§ **WRITTEN EXERCISE 1**:
Answer these from the wrestling column:
(a) What date is the column dated?
(b) Which wrestling company did the writer criticize in last week's piece?
(c) What has the industry done to Ric Flair, according to the writer?
§ **WRITTEN EXERCISE 2**:
Reproduce the stretch of the wrestling column from "It has been" through "passed him by.".
§ **WRITTEN EXERCISE 3**:
Translate this sentence from the wrestling column into Spanish: "Therefore, this will be something of an addendum to last week’s piece."

-- TEXT EXCERPT start --

For Queen and Country #67
June 7, 2010
By: Daniel R. Browne of

It has been one of those weeks in the cheery world of professional wrestling. Rather than one large story upon which any copy-seeking writer can hang his hat, various stories – each with varying degrees of relevance – have emerged to fill the void and pass the time. Therefore, this will be something of an addendum to last week’s piece. For those who missed it, I authored something of a dressing down of both TNA Wrestling and more specifically, Ric Flair. As I stated last week, I adore Flair, and to this day would quite happily name him as one of the foremost people to contemplate drinking with. Nevertheless, the industry that made him (and to which he contributed so much) has quite simply passed him by.

-- TEXT EXCERPT end --
-- MATERIAL start --

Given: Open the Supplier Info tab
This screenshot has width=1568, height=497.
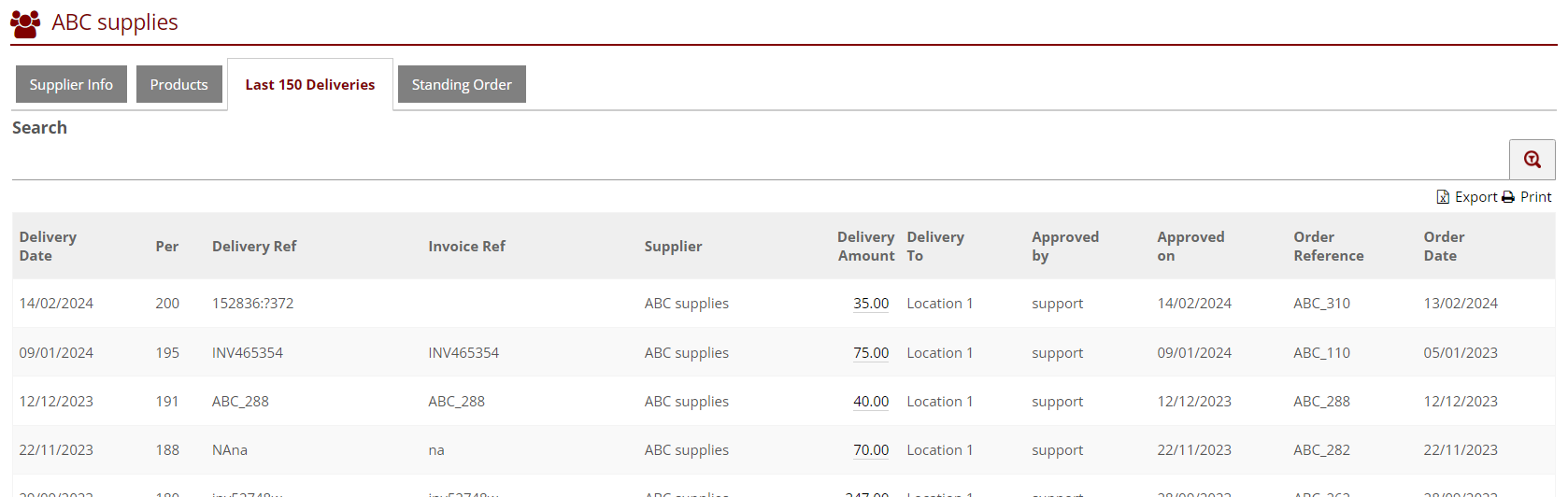Looking at the screenshot, I should tap(71, 84).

-- MATERIAL end --

§ **WORKED ANSWER 1**:
(a) June 7, 2010
(b) TNA Wrestling
(c) It has passed him by.

§ **WORKED ANSWER 2**:
It has been one of those weeks in the cheery world of professional wrestling. Rather than one large story upon which any copy-seeking writer can hang his hat, various stories – each with varying degrees of relevance – have emerged to fill the void and pass the time. Therefore, this will be something of an addendum to last week’s piece. For those who missed it, I authored something of a dressing down of both TNA Wrestling and more specifically, Ric Flair. As I stated last week, I adore Flair, and to this day would quite happily name him as one of the foremost people to contemplate drinking with. Nevertheless, the industry that made him (and to which he contributed so much) has quite simply passed him by.

§ **WORKED ANSWER 3**:
Por lo tanto, esto será una especie de anexo al artículo de la semana pasada.